JierunChen commented 1 year ago

@870231652 Hi, the PConv's statistics in the paper are measured by setting the partial ratio r=1/4 where in your case r=1/8.

When using the 'slicing' mode, the line x = x.clone() can be removed from the forward_slicingfunction.

ahdxwg commented 1 year ago

hello,I did the same experiment.
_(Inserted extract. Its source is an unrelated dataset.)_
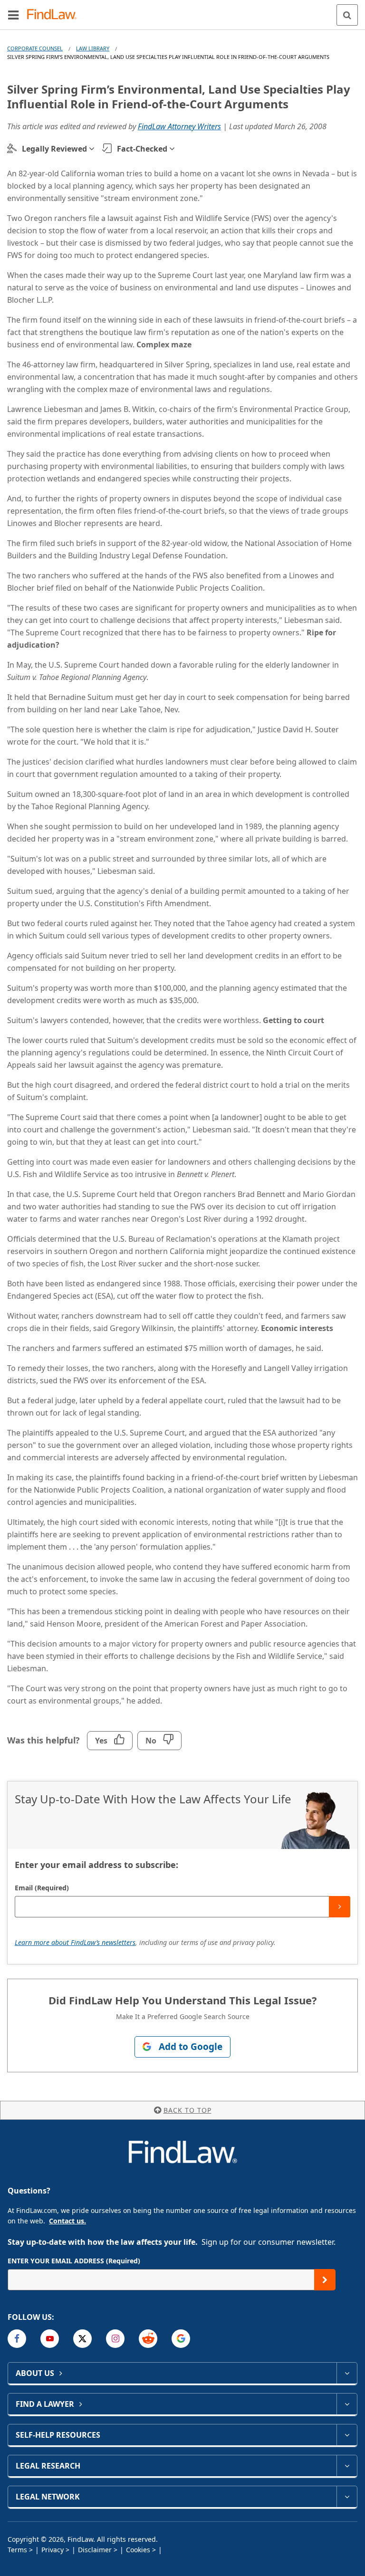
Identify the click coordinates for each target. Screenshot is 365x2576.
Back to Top (187, 2110)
I converted it to onnx format and tested it on cpu. The speed was not as fast as that of DW conv

gaoxinghua951 commented 1 year ago

hello,I did the same experiment. I converted it to onnx format and tested it on cpu. The speed was not as fast as that of DW conv

hi, Can you tell me why FLOPS are calculated like you are? thank you

JierunChen commented 1 year ago

hello,I did the same experiment. I converted it to onnx format and tested it on cpu. The speed was not as fast as that of DW conv

Hi, the statistics reported in the paper are measured without converting to ONNX and intended for comparing the FLOPS but not latency.

Besides, PConv may not be well supported by ONNX and could be further optimized particularly regarding the slicing or concatenation operation.